For several quarters, we've been hearing about the turnaround that's supposed to be coming for mall-based shoe retailer Finish Line
Earnings for the first quarter came in just above dismal expectations. After reporting that sales fell 0.2% for the quarter and comps were down 3.9%, Finish Line realized it had better prepare the Street for earnings that would also drop. So, just last month, the company announced that it expected a loss of $0.09 to $0.11 per share in the first quarter. Making sure not to look foolish, analysts quickly adjusted their own estimates from a gain of $0.06 per share to a loss of $0.07 per share. What brilliant visionaries!

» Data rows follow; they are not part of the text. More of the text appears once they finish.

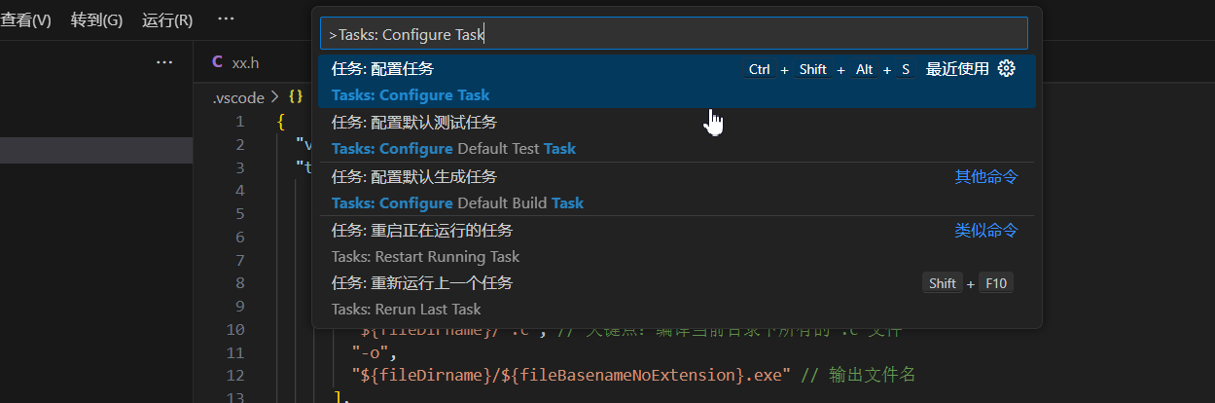Click line number 12 in the gutter
Image resolution: width=1215 pixels, height=403 pixels.
point(234,375)
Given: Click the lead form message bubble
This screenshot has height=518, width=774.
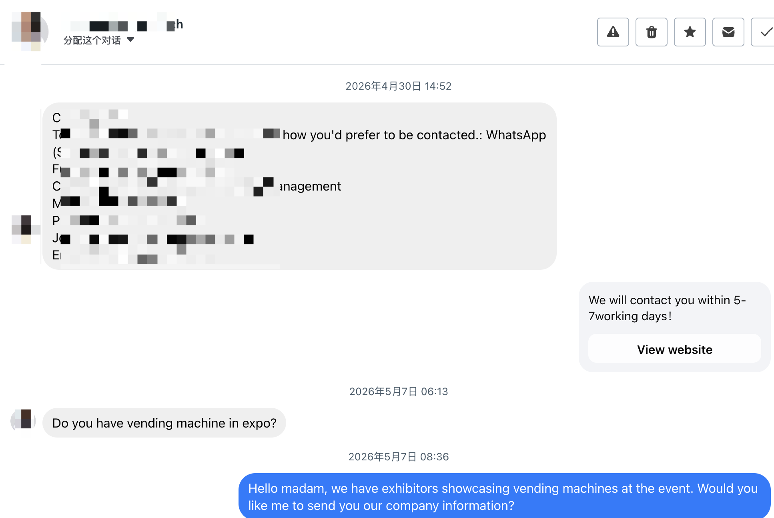Looking at the screenshot, I should tap(299, 186).
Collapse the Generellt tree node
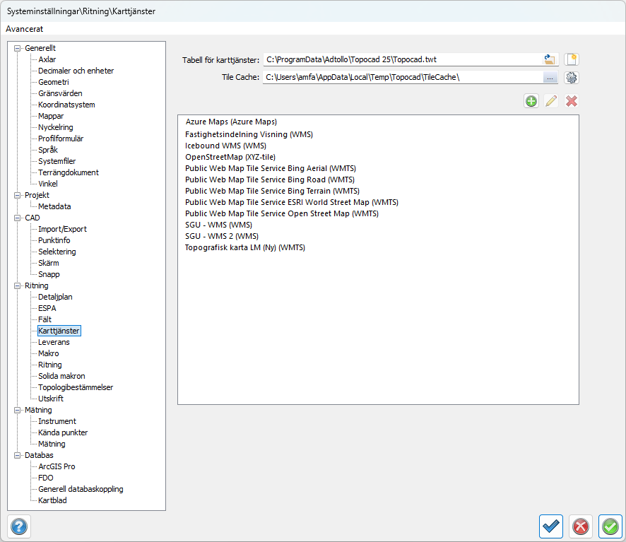This screenshot has width=626, height=542. [18, 48]
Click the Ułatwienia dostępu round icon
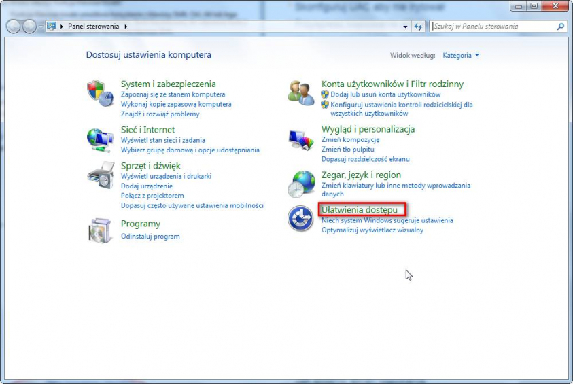573x384 pixels. tap(300, 218)
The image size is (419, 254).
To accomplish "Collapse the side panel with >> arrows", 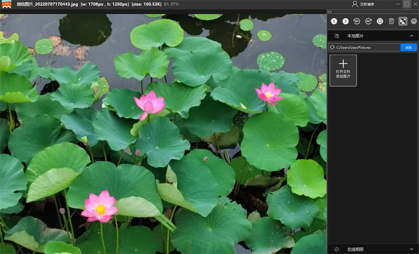I will tap(329, 12).
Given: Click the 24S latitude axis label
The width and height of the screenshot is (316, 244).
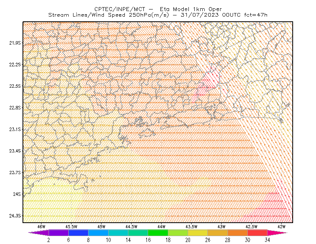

Finish Line ended up reporting a loss of $3.9 million, or $0.08 per share, compared with earnings of $4.4 million, or $0.09 per share, in the first quarter last year. That was slightly better than its guesses, but it was still below analysts' updated estimates. Despite the drastic shift in earnings, caused by falling sales and rising expenses, company executives think the adjustments they have made to the product mix and operations will lead to improvements in its business. I'll believe it when I see it.
Matters got more interesting last month for Finish Line, when the company announced plans to acquire Genesco
With Finish Line's sales and earnings plummeting at existing stores, I don't trust its ability to incorporate another company into its operations. With or without the acquisition, I see no reason for investors to shop for Finish Line these days.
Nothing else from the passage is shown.